Al menos 2.647 estudiantes y personal educativo están expuestos diariamente a metales pesados en escuelas en zonas mineras de Perú, donde se registran niveles que exceden estándares de calidad ambiental, según reveló el Consejo de Salud Ambiental (CSA), difundido el miércoles.
El estudio de esta ONG, realizado entre 2019 y 2025, muestra una alta contaminación por metales pesados en los suelos de escuelas ubicadas en zonas andinas de regiones históricamente mineras, como Huancavelica, Lima, Áncash, Cajamarca y Junín, ubicadas en el centro y norte del país.
En esas zonas, la exposición a los metales pesados recae en colegios construidos sobre antiguos ingenios (procesadores de minerales) de plata y oro, en los que hubo hornos de refinación de cinabrio, la materia prima utilizada para extraer el mercurio.

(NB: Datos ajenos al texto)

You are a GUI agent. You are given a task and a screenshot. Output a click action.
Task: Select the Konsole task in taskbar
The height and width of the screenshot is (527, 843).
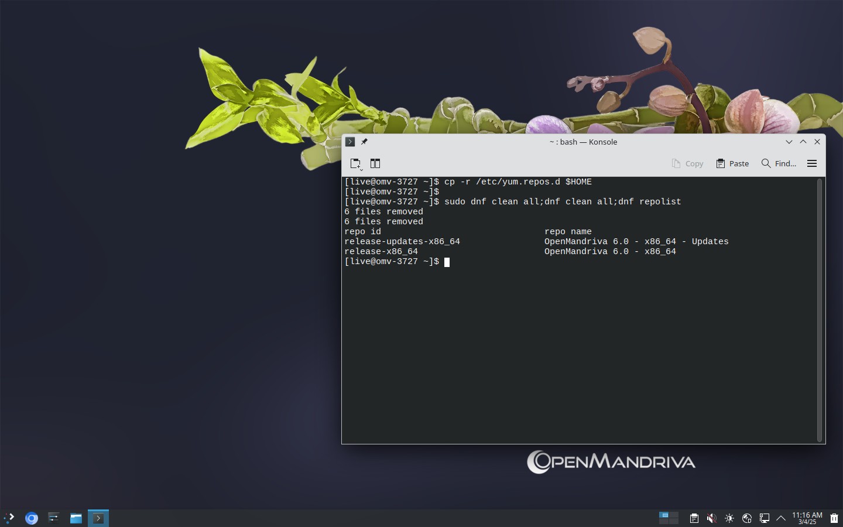coord(98,518)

El informe presenta el caso de 39 escuelas, cuyos suelos muestran niveles de arsénico, plomo y mercurio que exceden los Estándares de Calidad Ambiental del Perú (ECA).

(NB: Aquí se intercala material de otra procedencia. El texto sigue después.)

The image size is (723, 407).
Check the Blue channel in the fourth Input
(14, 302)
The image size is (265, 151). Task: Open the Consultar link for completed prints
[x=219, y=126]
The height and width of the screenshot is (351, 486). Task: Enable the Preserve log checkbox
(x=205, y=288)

El presidente del Consejo de Salud Ambiental, Nicholas Robins, enfatizó que, en algunos casos, la contaminación se detectó adyacente a los terrenos escolares, lo que sugiere la necesidad de evaluaciones adicionales y tomar acciones inmediatas para disminuir o atenuar el riesgo para los estudiantes y el personal.

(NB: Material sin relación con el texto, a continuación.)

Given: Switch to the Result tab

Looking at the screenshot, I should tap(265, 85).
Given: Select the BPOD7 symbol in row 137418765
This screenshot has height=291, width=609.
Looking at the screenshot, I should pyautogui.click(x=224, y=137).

Para el epidemiólogo Enrique Ecos es «sumamente preocupante» la exposición a metales pesados en áreas educativas debido a su capacidad de bioacumulación en el cuerpo humano, afectando principalmente el sistema nervioso.
Estos metales son difíciles de eliminar, lo que representa un riesgo a largo plazo, especialmente para niños y mujeres embarazadas, quienes son más vulnerables. La intoxicación por estos metales puede no ser evidente de inmediato, ya que los efectos pueden manifestarse después de una exposición prolongada», agregó Ecos.
El Consejo de Salud Ambiental denuncia que, por ejemplo, en una de las escuelas, ubicada en Áncash, el Estado no ha llevado a cabo ninguna acción concreta para proteger la salud de las poblaciones afectadas, a pesar de la declaración de emergencia y los mandatos judiciales, lo que refleja «una responsabilidad administrativa grave» para las autoridades.
También destacó que la situación es especialmente alarmante en regiones con altos niveles de pobreza y desigualdad social, como el departamento de Huancavelica, donde, en diciembre de 2023, un juzgado ordenó al Gobierno declarar la emergencia debido a la contaminación por mercurio, plomo y arsénico, en respuesta a las acciones legales emprendidas por el CSA.